An exact copy of all the data is required.

• [Supplied entries]
________________________________________

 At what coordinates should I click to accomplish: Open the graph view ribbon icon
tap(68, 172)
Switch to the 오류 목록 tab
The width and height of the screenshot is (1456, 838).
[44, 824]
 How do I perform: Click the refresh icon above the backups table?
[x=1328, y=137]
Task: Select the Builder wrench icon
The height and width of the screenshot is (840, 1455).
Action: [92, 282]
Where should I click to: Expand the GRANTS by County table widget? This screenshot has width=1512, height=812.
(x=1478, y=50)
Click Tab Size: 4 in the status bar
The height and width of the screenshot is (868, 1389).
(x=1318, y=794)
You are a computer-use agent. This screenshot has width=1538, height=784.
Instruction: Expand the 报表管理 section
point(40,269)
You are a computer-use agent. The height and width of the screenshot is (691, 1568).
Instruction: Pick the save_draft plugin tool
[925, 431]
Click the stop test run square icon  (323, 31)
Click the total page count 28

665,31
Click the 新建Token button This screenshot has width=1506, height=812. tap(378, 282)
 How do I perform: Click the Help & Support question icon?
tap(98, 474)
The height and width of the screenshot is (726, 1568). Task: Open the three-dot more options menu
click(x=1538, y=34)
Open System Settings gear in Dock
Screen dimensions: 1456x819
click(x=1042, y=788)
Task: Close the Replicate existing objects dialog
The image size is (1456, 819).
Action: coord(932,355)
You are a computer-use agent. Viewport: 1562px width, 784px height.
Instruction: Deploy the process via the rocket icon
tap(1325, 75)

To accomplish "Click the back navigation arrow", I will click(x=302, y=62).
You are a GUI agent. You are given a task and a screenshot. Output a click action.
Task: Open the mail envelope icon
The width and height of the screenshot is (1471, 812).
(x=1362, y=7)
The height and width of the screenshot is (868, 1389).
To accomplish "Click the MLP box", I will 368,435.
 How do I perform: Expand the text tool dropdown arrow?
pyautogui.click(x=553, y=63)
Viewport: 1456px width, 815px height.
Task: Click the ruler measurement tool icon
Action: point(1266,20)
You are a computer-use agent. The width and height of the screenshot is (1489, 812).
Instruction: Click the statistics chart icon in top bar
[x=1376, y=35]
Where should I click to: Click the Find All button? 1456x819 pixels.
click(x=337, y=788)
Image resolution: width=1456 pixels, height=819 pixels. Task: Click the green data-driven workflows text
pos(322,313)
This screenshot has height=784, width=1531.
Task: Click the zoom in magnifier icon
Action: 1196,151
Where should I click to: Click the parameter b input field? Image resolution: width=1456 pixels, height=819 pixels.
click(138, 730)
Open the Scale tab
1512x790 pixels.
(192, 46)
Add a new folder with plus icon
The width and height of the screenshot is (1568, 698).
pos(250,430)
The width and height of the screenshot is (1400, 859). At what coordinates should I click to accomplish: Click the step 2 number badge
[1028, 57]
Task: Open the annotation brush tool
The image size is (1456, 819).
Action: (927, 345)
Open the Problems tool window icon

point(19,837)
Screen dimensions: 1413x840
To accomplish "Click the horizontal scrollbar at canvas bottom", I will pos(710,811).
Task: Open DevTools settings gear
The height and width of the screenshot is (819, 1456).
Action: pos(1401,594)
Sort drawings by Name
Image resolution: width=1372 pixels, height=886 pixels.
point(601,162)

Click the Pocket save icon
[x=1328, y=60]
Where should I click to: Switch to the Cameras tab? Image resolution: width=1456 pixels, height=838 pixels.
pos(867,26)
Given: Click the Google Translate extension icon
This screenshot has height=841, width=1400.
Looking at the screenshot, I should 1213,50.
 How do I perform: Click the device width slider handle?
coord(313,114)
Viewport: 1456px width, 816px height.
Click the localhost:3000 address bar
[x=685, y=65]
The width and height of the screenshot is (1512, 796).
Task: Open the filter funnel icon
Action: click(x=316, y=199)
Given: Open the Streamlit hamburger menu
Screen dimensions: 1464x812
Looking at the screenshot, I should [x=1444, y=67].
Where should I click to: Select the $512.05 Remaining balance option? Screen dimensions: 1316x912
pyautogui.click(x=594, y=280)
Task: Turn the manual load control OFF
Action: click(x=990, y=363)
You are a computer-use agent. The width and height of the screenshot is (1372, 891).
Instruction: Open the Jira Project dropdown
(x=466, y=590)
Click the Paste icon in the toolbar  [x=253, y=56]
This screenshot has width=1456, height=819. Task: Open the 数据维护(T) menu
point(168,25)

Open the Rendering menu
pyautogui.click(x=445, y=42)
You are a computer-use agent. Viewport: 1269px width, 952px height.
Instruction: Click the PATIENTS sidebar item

________________________________________

• [Task solution]
 At what coordinates should I click to accomplish: Open the graph view ribbon icon
tap(68, 172)
Switch to the 오류 목록 tab
The width and height of the screenshot is (1456, 838).
[44, 824]
 How do I perform: Click the refresh icon above the backups table?
[x=1328, y=137]
Task: Select the Builder wrench icon
The height and width of the screenshot is (840, 1455).
Action: [92, 282]
Where should I click to: Expand the GRANTS by County table widget? This screenshot has width=1512, height=812.
(x=1478, y=50)
Click Tab Size: 4 in the status bar
The height and width of the screenshot is (868, 1389).
(x=1318, y=794)
You are a computer-use agent. This screenshot has width=1538, height=784.
Instruction: Expand the 报表管理 section
point(40,269)
You are a computer-use agent. The height and width of the screenshot is (691, 1568).
Instruction: Pick the save_draft plugin tool
[925, 431]
Click the stop test run square icon  (323, 31)
Click the total page count 28

665,31
Click the 新建Token button This screenshot has width=1506, height=812. tap(378, 282)
 How do I perform: Click the Help & Support question icon?
tap(98, 474)
The height and width of the screenshot is (726, 1568). Task: Open the three-dot more options menu
click(x=1538, y=34)
Open System Settings gear in Dock
Screen dimensions: 1456x819
click(x=1042, y=788)
Task: Close the Replicate existing objects dialog
The image size is (1456, 819).
Action: coord(932,355)
You are a computer-use agent. Viewport: 1562px width, 784px height.
Instruction: Deploy the process via the rocket icon
tap(1325, 75)

To accomplish "Click the back navigation arrow", I will click(x=302, y=62).
You are a GUI agent. You are given a task and a screenshot. Output a click action.
Task: Open the mail envelope icon
The width and height of the screenshot is (1471, 812).
(x=1362, y=7)
The height and width of the screenshot is (868, 1389).
To accomplish "Click the MLP box", I will 368,435.
 How do I perform: Expand the text tool dropdown arrow?
pyautogui.click(x=553, y=63)
Viewport: 1456px width, 815px height.
Task: Click the ruler measurement tool icon
Action: point(1266,20)
You are a computer-use agent. The width and height of the screenshot is (1489, 812).
Instruction: Click the statistics chart icon in top bar
[x=1376, y=35]
Where should I click to: Click the Find All button? 1456x819 pixels.
click(x=337, y=788)
Image resolution: width=1456 pixels, height=819 pixels. Task: Click the green data-driven workflows text
pos(322,313)
This screenshot has height=784, width=1531.
Task: Click the zoom in magnifier icon
Action: 1196,151
Where should I click to: Click the parameter b input field? Image resolution: width=1456 pixels, height=819 pixels.
click(138, 730)
Open the Scale tab
1512x790 pixels.
(192, 46)
Add a new folder with plus icon
The width and height of the screenshot is (1568, 698).
pos(250,430)
The width and height of the screenshot is (1400, 859). At what coordinates should I click to accomplish: Click the step 2 number badge
[1028, 57]
Task: Open the annotation brush tool
The image size is (1456, 819).
Action: (927, 345)
Open the Problems tool window icon

point(19,837)
Screen dimensions: 1413x840
To accomplish "Click the horizontal scrollbar at canvas bottom", I will pos(710,811).
Task: Open DevTools settings gear
The height and width of the screenshot is (819, 1456).
Action: pos(1401,594)
Sort drawings by Name
Image resolution: width=1372 pixels, height=886 pixels.
point(601,162)

Click the Pocket save icon
[x=1328, y=60]
Where should I click to: Switch to the Cameras tab? Image resolution: width=1456 pixels, height=838 pixels.
pos(867,26)
Given: Click the Google Translate extension icon
This screenshot has height=841, width=1400.
Looking at the screenshot, I should 1213,50.
 How do I perform: Click the device width slider handle?
coord(313,114)
Viewport: 1456px width, 816px height.
Click the localhost:3000 address bar
[x=685, y=65]
The width and height of the screenshot is (1512, 796).
Task: Open the filter funnel icon
Action: click(x=316, y=199)
Given: Open the Streamlit hamburger menu
Screen dimensions: 1464x812
Looking at the screenshot, I should [x=1444, y=67].
Where should I click to: Select the $512.05 Remaining balance option? Screen dimensions: 1316x912
pyautogui.click(x=594, y=280)
Task: Turn the manual load control OFF
Action: click(x=990, y=363)
You are a computer-use agent. The width and height of the screenshot is (1372, 891).
Instruction: Open the Jira Project dropdown
(x=466, y=590)
Click the Paste icon in the toolbar  [x=253, y=56]
This screenshot has width=1456, height=819. Task: Open the 数据维护(T) menu
point(168,25)

Open the Rendering menu
pyautogui.click(x=445, y=42)
You are a computer-use agent. Viewport: 1269px width, 952px height.
Instruction: Click the PATIENTS sidebar item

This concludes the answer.